ОТРЫВОК ДЛЯ ЧТЕНИЯ:

И, направляясь на следующее утро во дворец бывшей балерины и царской возлюбленной Матильды Кшесинской, где теперь размещалось Русское бюро, он даже не сомневался, что «младшие товарищи» встретят его с распростертыми объятиями и он без особого труда займет достойное место в руководстве Бюро. Но... не было ни распростертых объятий, ни радости, и без проволочек в Бюро прошел только Муранов. Он не был сторонником антивоенной политики Ленина, однако его безупречное поведение в ссылке сыграло свою роль.

Что же касается Каменева и Сталина, то они встретили не только решительный, но и в высшей степени оскорбительный отпор. Над Каменевым по-прежнему дамокловым мечом висело его отречение от Ленина на царском суде, и в конце концов, было решено принять его «в число сотрудников «Правды», если он предложит свои услуги». Его статьи Бюро согласилось принимать «как материал, но за его подписью не выпускать».

Со Сталиным было еще сложнее. Ввиду его «некоторых личных черт» Бюро дало согласие на его работу в нем только с совещательным голосом. Какие же именно его «личные черты» насторожили членов Бюро, Сталин так и не выяснил. Но догадывался. По всей видимости, дошли до Питера рассказы этого жиденка Свердлова об их трениях в ссылке. Мог внести свой вклад и Молотов, который успел познать его крутой нрав по совместной работе в «Правде» еще в 1912 году.

* * *

Сталин ничем не выразил своего неудовольствия, но внутри него все дрожало от ярости. Как смели все эти «чистюли» бросать ему, признанному и закаленному борцу с самодержавием и «Ленину Закавказья» с барского стола кость в виде какого-то там совещательного голоса! Когда надо было уходить от охранки, устраивать подпольные типографии, кормить вшей в тюрьмах и замерзать на этапах, никто почему-то даже не вспоминал о его «личных чертах»! А тут...

ИСХОДНЫЕ ДАННЫЕ:
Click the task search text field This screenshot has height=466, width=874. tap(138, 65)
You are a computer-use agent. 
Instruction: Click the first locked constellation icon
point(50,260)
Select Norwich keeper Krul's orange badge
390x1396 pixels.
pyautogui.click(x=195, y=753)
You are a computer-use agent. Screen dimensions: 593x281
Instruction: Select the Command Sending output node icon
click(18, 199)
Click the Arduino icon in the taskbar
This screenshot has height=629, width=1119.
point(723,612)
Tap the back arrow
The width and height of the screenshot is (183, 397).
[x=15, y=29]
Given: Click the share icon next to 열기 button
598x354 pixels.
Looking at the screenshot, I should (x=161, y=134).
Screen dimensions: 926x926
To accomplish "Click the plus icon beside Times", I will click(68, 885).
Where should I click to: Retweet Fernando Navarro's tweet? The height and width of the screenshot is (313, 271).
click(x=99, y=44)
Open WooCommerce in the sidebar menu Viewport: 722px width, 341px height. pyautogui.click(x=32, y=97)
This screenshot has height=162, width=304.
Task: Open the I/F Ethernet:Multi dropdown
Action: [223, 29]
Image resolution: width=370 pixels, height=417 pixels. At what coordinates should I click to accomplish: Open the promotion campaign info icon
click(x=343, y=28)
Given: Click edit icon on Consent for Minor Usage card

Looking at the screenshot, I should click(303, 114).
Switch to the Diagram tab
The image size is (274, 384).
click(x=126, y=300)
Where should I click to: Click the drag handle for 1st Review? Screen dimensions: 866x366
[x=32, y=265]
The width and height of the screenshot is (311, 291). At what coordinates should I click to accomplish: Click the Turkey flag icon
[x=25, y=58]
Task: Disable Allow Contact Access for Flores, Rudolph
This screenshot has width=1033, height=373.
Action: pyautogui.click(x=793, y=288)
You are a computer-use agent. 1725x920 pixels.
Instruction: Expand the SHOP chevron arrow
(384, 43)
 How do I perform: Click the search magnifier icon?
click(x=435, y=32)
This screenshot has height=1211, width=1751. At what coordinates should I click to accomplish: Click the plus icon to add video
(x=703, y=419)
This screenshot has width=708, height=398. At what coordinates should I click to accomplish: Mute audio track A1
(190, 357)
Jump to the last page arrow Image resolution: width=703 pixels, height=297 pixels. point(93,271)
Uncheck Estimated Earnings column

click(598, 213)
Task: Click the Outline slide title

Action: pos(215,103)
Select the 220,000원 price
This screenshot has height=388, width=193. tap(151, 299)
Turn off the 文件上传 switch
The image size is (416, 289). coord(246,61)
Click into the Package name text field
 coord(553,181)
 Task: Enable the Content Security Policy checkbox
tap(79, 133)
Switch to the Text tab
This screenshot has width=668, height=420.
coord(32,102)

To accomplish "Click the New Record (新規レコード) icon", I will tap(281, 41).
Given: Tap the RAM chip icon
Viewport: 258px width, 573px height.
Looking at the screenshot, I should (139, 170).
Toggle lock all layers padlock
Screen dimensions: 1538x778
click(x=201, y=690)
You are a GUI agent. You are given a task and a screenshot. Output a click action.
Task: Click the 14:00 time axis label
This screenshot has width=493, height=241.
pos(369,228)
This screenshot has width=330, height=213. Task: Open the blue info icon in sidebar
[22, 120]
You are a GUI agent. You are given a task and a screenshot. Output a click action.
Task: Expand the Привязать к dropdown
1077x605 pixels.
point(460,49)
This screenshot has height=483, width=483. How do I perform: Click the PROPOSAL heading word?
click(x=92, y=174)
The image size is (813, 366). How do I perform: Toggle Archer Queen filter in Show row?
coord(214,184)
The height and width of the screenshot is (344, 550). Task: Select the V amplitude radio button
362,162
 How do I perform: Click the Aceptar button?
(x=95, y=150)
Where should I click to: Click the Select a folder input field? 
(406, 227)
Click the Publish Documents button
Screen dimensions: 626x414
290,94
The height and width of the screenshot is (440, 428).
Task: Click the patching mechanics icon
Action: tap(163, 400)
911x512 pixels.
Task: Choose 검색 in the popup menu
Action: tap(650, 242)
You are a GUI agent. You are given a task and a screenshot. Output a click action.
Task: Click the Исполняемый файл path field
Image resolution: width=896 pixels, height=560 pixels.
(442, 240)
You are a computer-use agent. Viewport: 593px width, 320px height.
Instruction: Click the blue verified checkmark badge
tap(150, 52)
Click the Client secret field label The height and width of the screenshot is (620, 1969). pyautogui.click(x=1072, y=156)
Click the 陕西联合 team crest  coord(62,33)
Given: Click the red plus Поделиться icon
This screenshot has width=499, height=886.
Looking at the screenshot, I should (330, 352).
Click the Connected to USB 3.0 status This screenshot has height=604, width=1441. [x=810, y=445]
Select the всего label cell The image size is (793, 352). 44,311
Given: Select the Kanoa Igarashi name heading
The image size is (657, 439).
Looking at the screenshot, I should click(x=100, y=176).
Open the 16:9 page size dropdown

ЗАДАНИЕ: Напишите продолжение отрывка о приеме Сталина и Каменева в Русском бюро, начав сразу после его последней фразы. Строки здесь никакой роли не играют.

ПРАВИЛЬНЫЙ ОТВЕТ:
Но спорить не стал. Как и когда-то сам Ильич, он решил идти другим путем. Обходным. Обстоятельно поговорил с Мурановым, и... уже на следующий день стал полноправным членом Русского бюро и редколлегии «Правды». Муранов ввел Сталина и в созданный для оперативного решения текущих дел Президиум Бюро, в котором он теперь вместе ним противостоял Шляпникову и Залуцкому. А чтобы избежать равного распределения голосов при решении спорных вопросов, в него была введена Елена Дмитриевна Стасова, давний и испытанный член партии.

В тот же день Муранов, Сталин и Каменев были избраны представителями большевиков в созданном меньшевистскими и эсеровскими лидерами Исполнительном комитете Петроградского Совета рабочих и солдатских депутатов.

Конечно, ничего нового Сталин не изобрел. Интриги и сила всегда были основными орудиями политиков. Да и не он один вел себя подобным образом в то буйное время. «Возвращавшиеся, – писал Питирим Сорокин о тех самых людях, которых еще совсем недавно так восторженно встречали из ссылок, – корчили из себя героев-покорителей и жаждали, чтобы их почитали как освободителей, отцов-благодетелей... Многие из возвратившихся «политиков» наглядно демонстрировали собой неуравновешенность сознания и эмоций.

Проведя годы в тюрьмах и ссылке, на тяжелых физических и изнурительных работах, они стали насаждать обществу методы и жестокость, от которых сами же страдали в свое время. Они навсегда сохраняли в себе ненависть, жестокость, презрение к человеческой жизни и страданиям людей... Советы, вербованные из таких «героев», буквально на глазах теряли чувство реальности...

Речи их лидеров и манеры вести себя были наполнены помпезным абсурдом. Казалось, что у них нет ни чувства юмора, ни способности увидеть комизм своей позы со стороны».

«Неуравновешенности сознания и эмоций» у прекрасно владевшего собой Сталина не замечалось, что же касается жестокости, тот тут преподобный Питирим не ошибался. Затем настала очередь Шляпникова и его молодых сотрудников. И, буквально вырвав из рук бразды партийного правления, Сталин превратился в главного «партийного организатора в Петрограде».

«Сталин, – писал американский историк Улам, – одержал победу в своем первом открытом политическом состязании. Вряд ли он мог рассчитывать на реальную помощь со стороны мягкого и нерешительного Каменева, но он был самоуверен и обладал властными манерами, которые, пусть и претили его товарищам, все же в те смутные времена оказывали свое воздействие. Он еще далек от того законченного интригана, каким станет через несколько лет, но все же одержал верх над соперниками... В этот момент Сталин был, несомненно, первым среди большевиков».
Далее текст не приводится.